I think precedent in Tennessee is in a case of a referendum, the constitutionality question is not addressed by the courts until after the referendum. But tell me if I’ve got that wrong.

Roberts: No, that’s the way it’s supposed to be. And that was what was so surprising about the courts’ actions last year is that was pretty much the law in Tennessee and we relied upon that. But we made the changes. The reason they’re making these arguments is they have nothing else.

When we did the Taxpayer Protection Act the second time we made some changes that the court had said we needed to make. We did it. We followed it. We did everything, of course, said. And so they were just throwing something against the wall to see if it’ll stick. It is pure desperation. They’re trying to derail this by tying it up with litigation and they’re losing.

And they’re very frustrated about that. But their attempts are very dishonest. When you read their pleadings, they just make statements and they say, oh, it’s unconstitutional. They don’t explain why it’s unconstitutional or how it’s unconstitutional. They just say it. That’s all they can do is talk.

Leahy: Now, where does the litigation go? It goes into Chancery record here in Davidson County?

Roberts: It does. The two lawsuits were filed on Tuesday. We are going to intervene. We will file to join these lawsuits. We held off because there was an Election Commission meeting last night, which also went favorably for us.

And so we just held off. We wanted to see what happened last night before we did anything. So we’ll be intervening either today or first thing Monday morning depending on how my schedule goes.

Leahy: Tell us what happened last night at the Davidson County Election Commission meeting.

Roberts: You have to understand that the day after we turned in these signatures councilman Bob Mendes ran down to the council’s charter review committee and got them to rush through their own charter amendment.

It’s called a resolution. But their own charter amendment would absolutely undo everything that we were trying to accomplish. It was designed to confuse the voters. It was written in a way that didn’t make any sense. It was just a very dishonest attempt.

We thought what they were going to do is go in and argue that tell people to vote on all seven and get people to vote yes on all seven and then come in and create litigation over the conflicting provisions. The Election Commission very wisely and correctly said you can’t do things to confuse the voters.

And in fact, this resolution suffered for some of the flaws. They said that the original Taxpayer Protection Act, that’s all one big element. It doesn’t explain itself.

It’s clearly an attempt to confuse people and confuse the voters. And it was fun last night watching council Mendes almost break down in tears when he realized that he wasn’t going to get a chance to deceive and confuse the voters.

Leahy: What was the vote on that?

== What is expected ==
Please continue the interview transcript about the Taxpayer Protection Act from where it stops. The lines after this point are separate material with no connection to the interview.

(Stored data)

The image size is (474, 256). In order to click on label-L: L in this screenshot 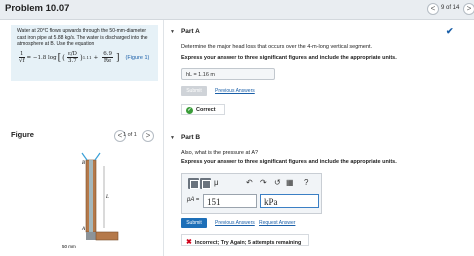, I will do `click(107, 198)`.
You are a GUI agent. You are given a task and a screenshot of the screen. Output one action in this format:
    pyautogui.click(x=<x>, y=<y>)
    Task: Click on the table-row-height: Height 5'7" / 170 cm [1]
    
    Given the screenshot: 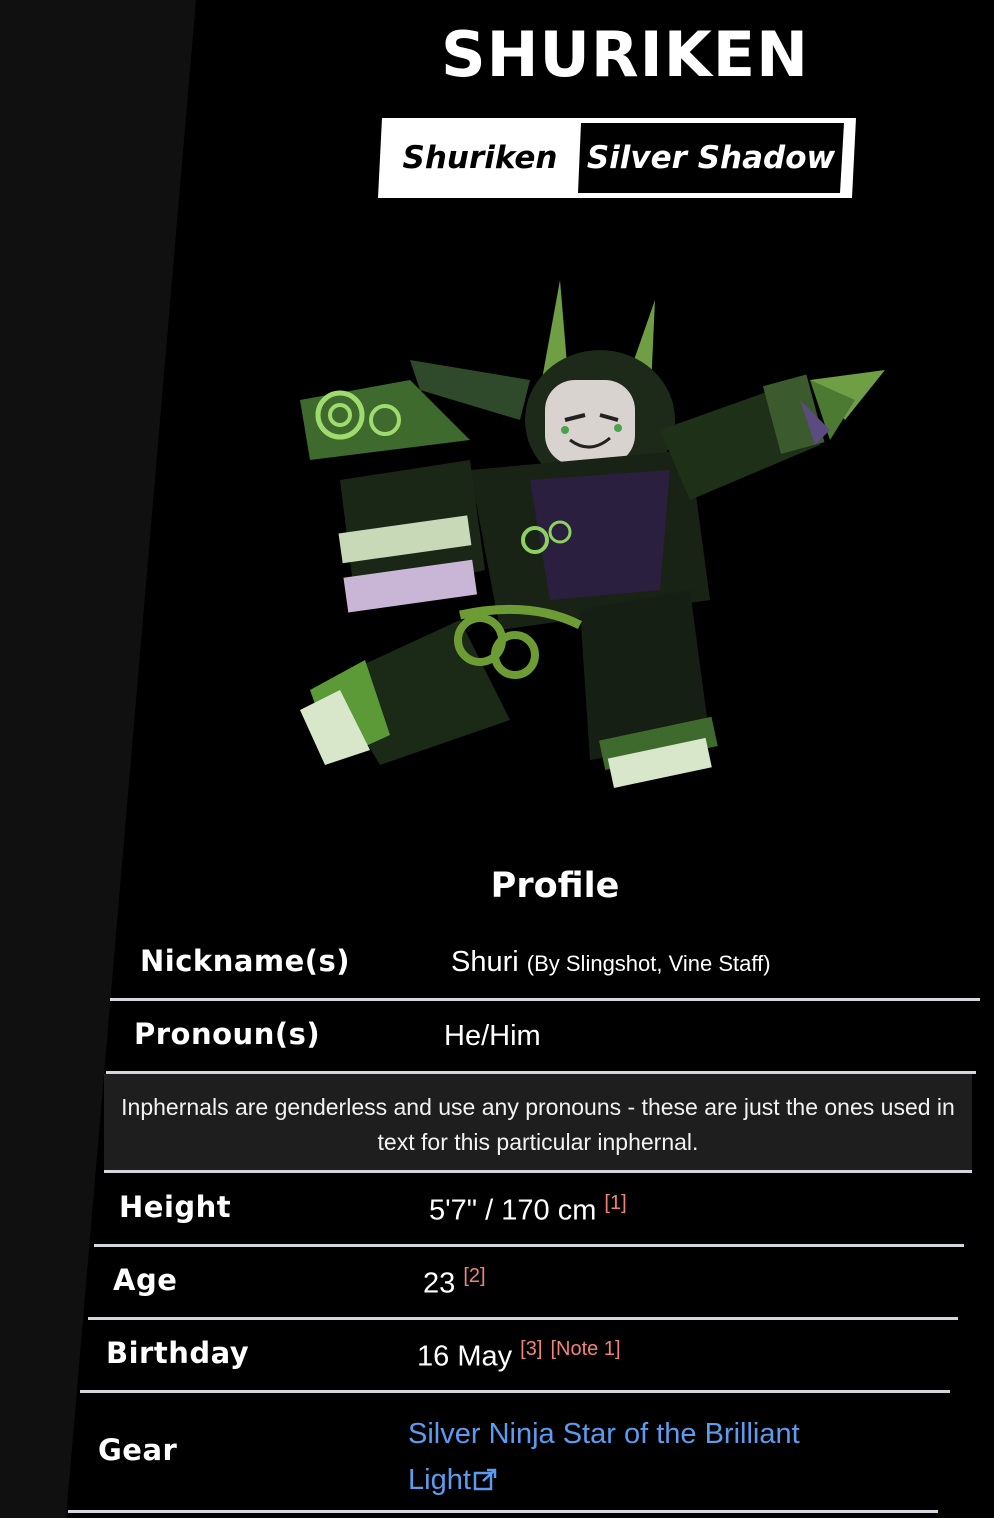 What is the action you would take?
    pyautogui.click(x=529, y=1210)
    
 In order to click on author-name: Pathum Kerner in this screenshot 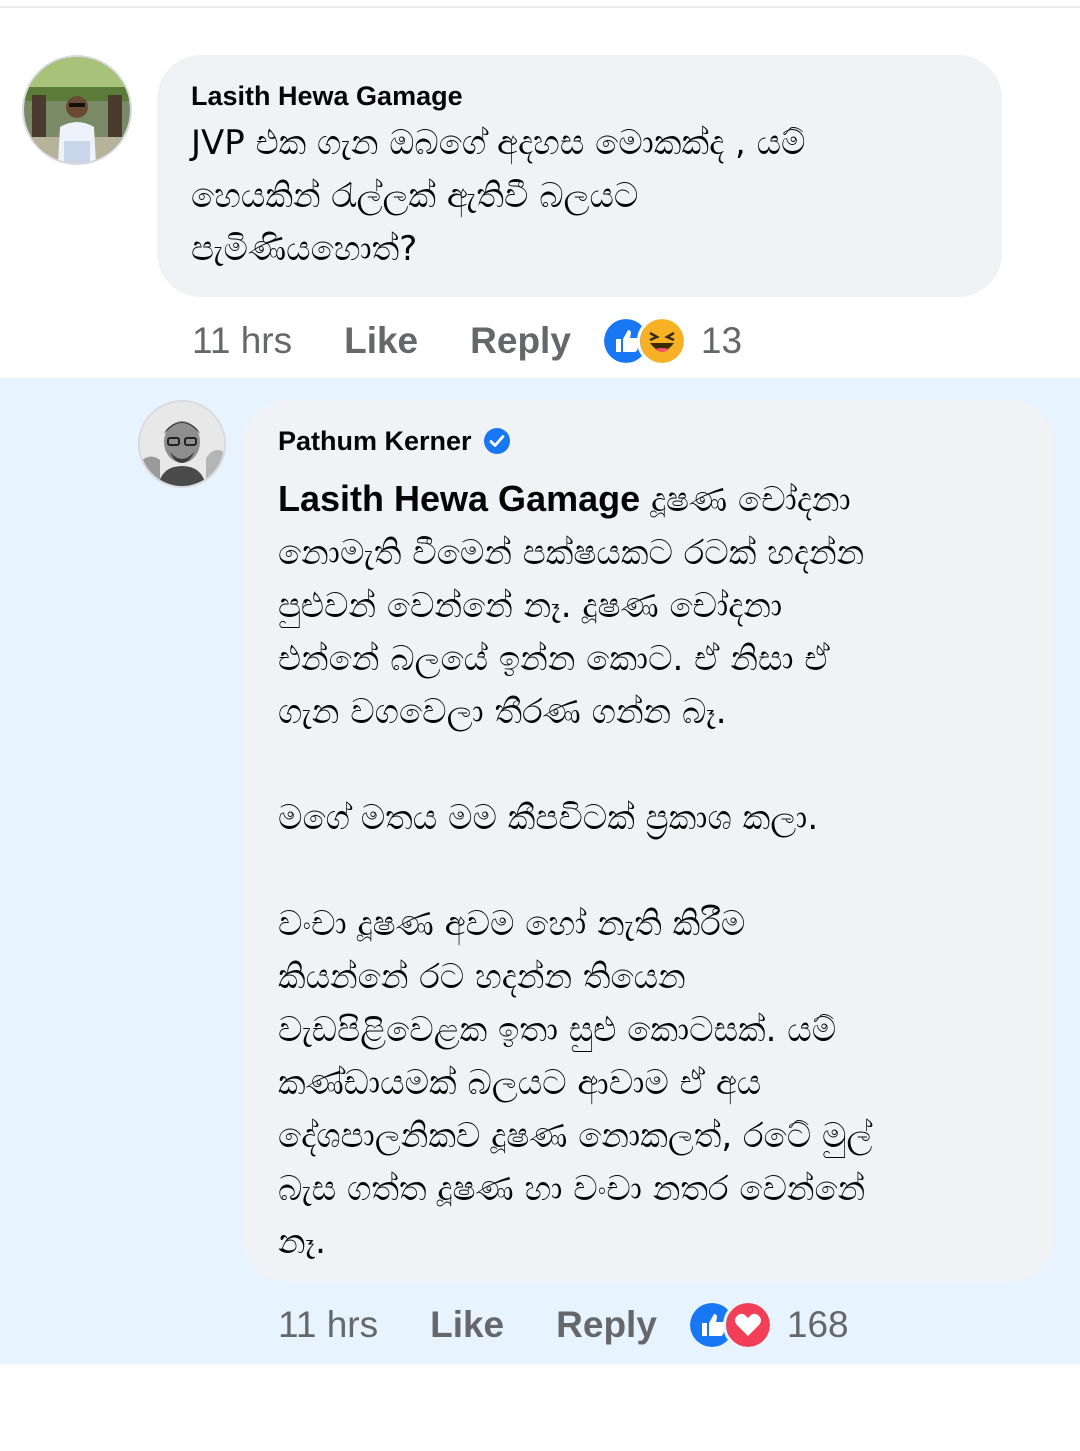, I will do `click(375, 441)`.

== Result of this exercise ==
Roberts: It was three to two. Unfortunately, this did fall along party lines. It shouldn’t. This is not a Republican ballot initiative or a Democrat. If anything it’s libertarian. It’s good government. Many, many Democrats support restraining the Metro property taxability.

And many Republicans do. This is not partisan any way. They’re making it that way because that’s what the Metro government is doing.

Leahy: Why have so many Democrats, particularly Democrat attorneys decided that really what their job is is to subvert the rule of law by manipulating law? That’s what I see. One of the Democrats here is an attorney. I forget her name, but she’s been there for some time.

And then Bob Mendes has a very good background as an attorney. University of Chicago Law School. A clever attorney. And Jamie Hollins also who is representing Nashville Business Coalition and a very intelligent guy. But what happened? Why is it that they’re all trying to subvert the rule of law?

Roberts: It’s because they worship power a lot more than they worship truth. They know their arguments are dishonest. They know that they’re suppressing the voters’ rights. Imagine you get up in the morning and you think I’m going to go out today and suppress the citizens’ rights to vote.

And they rationalize it. It’s because their thirst for power exceeds their belief in the Constitution. Bob Mendes is fighting to protect his lifetime benefits and he’ll step all over the Constitution to get free lifetime benefits from the Metro government.

He’ll do the same to keep his power to raise taxes. Remember, when we had that tax increase, Bob Mendes was saying we should have, like, a 40 or 45 percent tax increase. He loves taxes. He’s protecting Metro Council’s ability to tax us all into poverty. (Inaudible talk)

Leahy: The ballot initiative is scheduled to roll back the 34 percent property tax increase and is scheduled between 60 and 75 days from the decision on Monday? Is that right?

Roberts: That’s right. They have to have 75 days to sort of get their ducks in a row to hold an election. And so they voted on Tuesday and set the election for July 27. We’re going to have an election.

Leahy: July 27. What could possibly go wrong with this in terms of the Chancery court? Do we know which judge is going to take on these challenges from Metro Legal and the Nashville Business Coalition?

Roberts: We know that at least one of the cases that I was sent was assigned to Chancellor Perkins. My gut feeling is it’ll all be transferred to Chancellor Lyle before it’s all over. She is a fabulously intelligent judge, and I don’t always agree with her but I certainly think that she is thoughtful.

And I personally think she should be the judge because she’s going to see all the things that she was critical of us for, she’s going to see Metro doing the same thing, and she’s going to have to say, what’s good for the goose is good for the gander.

Or she’ll be a hypocrite. And I don’t think she’ll do that. We may ask to move this out of the county. This may be too much pressure on a local judge, put an unfair position, even though Chancellor Lyle works for the state, her staff works for Metro. So they have a lot of pressure on her.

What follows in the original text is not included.